あなたにとって「仏教」とは何でしょうか?

私たちは普段、宗教とはほぼ関わりなく生きているつもりでいます。
しかし、日本は世界でも稀な「アニミズム(自然崇拝)」の考えを保った国であり、日本人の生活の中には無意識のうちに多くの宗教的な考えが潜んでいます。

古木や大きな岩に手を合わせたり、「お天道様が見ている」と考えたりするのは、まさにその名残です。

そんな日本人の生活に深く根付いている仏教ですが、詳しくは知らないという人が多いのではないでしょうか。
「北枕はなぜいけないの?」「お坊さんがポクポク叩く木魚は何?」

そんな素朴な疑問の答えを教えてくれるのが、今回紹介する『図解 ゼロからわかる!仏教超入門』です。

図解 ゼロからわかる!仏教超入門 表紙

図解 ゼロからわかる!仏教超入門

  • 作者:阪東良三
  • 出版社:パンダ・パブリッシング
  • ジャンル:宗教・入門書

【本の内容を一言で表すと】

仏教の「あれこれそれ」の疑問に答える本

日常に潜む「仏教」の謎

日本に仏教が伝来したのは飛鳥時代(552年頃)。
それから約1500年が経ち、現在では約8470万人もの信者がいるとされていますが、自分の宗派すらよく知らないという人も多いでしょう。

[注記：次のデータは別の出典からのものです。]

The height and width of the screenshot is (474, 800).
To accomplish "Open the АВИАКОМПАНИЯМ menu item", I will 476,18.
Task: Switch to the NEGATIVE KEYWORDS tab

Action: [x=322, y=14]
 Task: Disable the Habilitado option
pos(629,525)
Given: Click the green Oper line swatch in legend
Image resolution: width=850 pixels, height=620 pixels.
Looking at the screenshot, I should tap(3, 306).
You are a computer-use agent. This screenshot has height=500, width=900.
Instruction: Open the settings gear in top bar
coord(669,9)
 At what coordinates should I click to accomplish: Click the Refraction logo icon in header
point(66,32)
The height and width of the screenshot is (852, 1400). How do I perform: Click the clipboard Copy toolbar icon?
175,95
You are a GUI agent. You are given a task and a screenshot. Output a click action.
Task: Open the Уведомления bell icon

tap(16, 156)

しかし、私たちが普段なにげなく行っている行為の多くは、実は仏教の教えに基づいています。

  • なぜ北枕はいけないの?
  • お寺の仏像はなぜ怖い顔をしているの?
  • お坊さんが叩いている木魚にはどんな意味があるの?

人から聞かれたら一瞬「なんでだろう?」と思うけれど、すぐに忘れて謎のままにしてしまう。
この本は、そんな雑学的な疑問にジャブのように答えつつ、徐々に仏教思想の核心へと迫るストレートやアッパーを繰り出してきます。

本書の構成と読みどころ

本書は大きく5つの章に分かれており、段階的に仏教を知ることができます。

第一章:日常の中の仏教を知る
なぜ「いただきます」と言うのか? 結婚式を仏滅にしていいの? 葬式を友引にしてはいけない理由など、身近な疑問に答えてくれます。
第二章:仏教で祈る
お葬式やお焼香のやり方など、いざという時に役立つ作法や、その意味にスポットを当てています。
第三章:仏教を知る
仏像の謎や「色即是空 空即是色」といった思想に触れる、本書の中で最も深い内容です。
第四章:仏教の宗派を知る
日本独自の発展を遂げた13宗派について、簡単に解説されています。
第五章:仏教を体験する
写経や四国八十八か所巡礼など、仏教の実践・体験について触れています。

感想:モヤモヤを解決してスッキリしよう

仏教は日本人の生活の隣にありながらも、どこか遠い存在になっています。
でも、それが悪いことかと言えば、日本人らしくてそれでいいような気もします。

しかし、仏教のちょっとした知識を知っておくだけで、お寺を観光したり葬式に行ったりしたときに感じる「不思議でモヤモヤする気持ち」が解決します。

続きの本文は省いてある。